Текст для чтения
Если собрать все сказанное воедино, станет ясно, что над всеми претензиями, предъявляемыми существующим книгам научной фантастики, возвышается проблема возможностей, фантастикой систематически опускаемых. Одной из неприятнейших болячек этого рода следует признать отсутствие постулативной, рациональной, теоретически стоящей на собственных ногах критики, и не нигилизирующей, и не апологетичной, поскольку ее интересуют не только проблемы самой фантастики, но и высшие взаимоотношения между культурой и литературой, от которых зависят судьбы обеих. Так вот, в намерения мои входило не столько написать монографию научной фантастики, сколько дать зарисовку именно такой критики{4}.

Данные
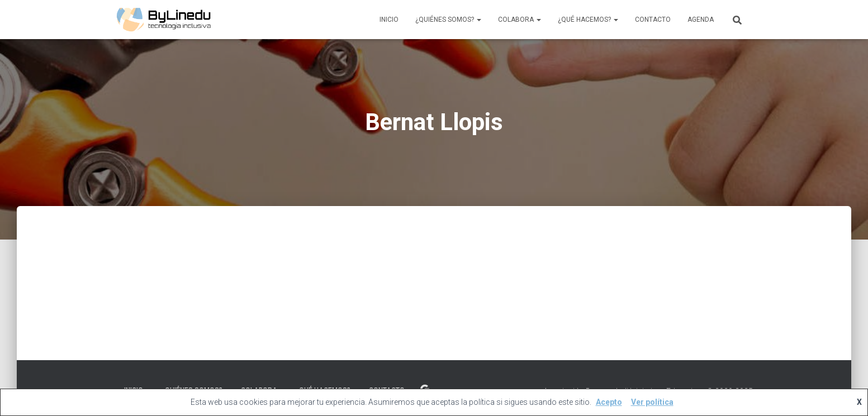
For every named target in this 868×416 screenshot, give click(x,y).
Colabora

Краткая задача
Каковы, согласно тексту для чтения, были намерения автора?

Письменный ответ
Не столько написать монографию научной фантастики, сколько дать зарисовку постулативной, рациональной, теоретически стоящей на собственных ногах критики, не нигилизирующей и не апологетичной.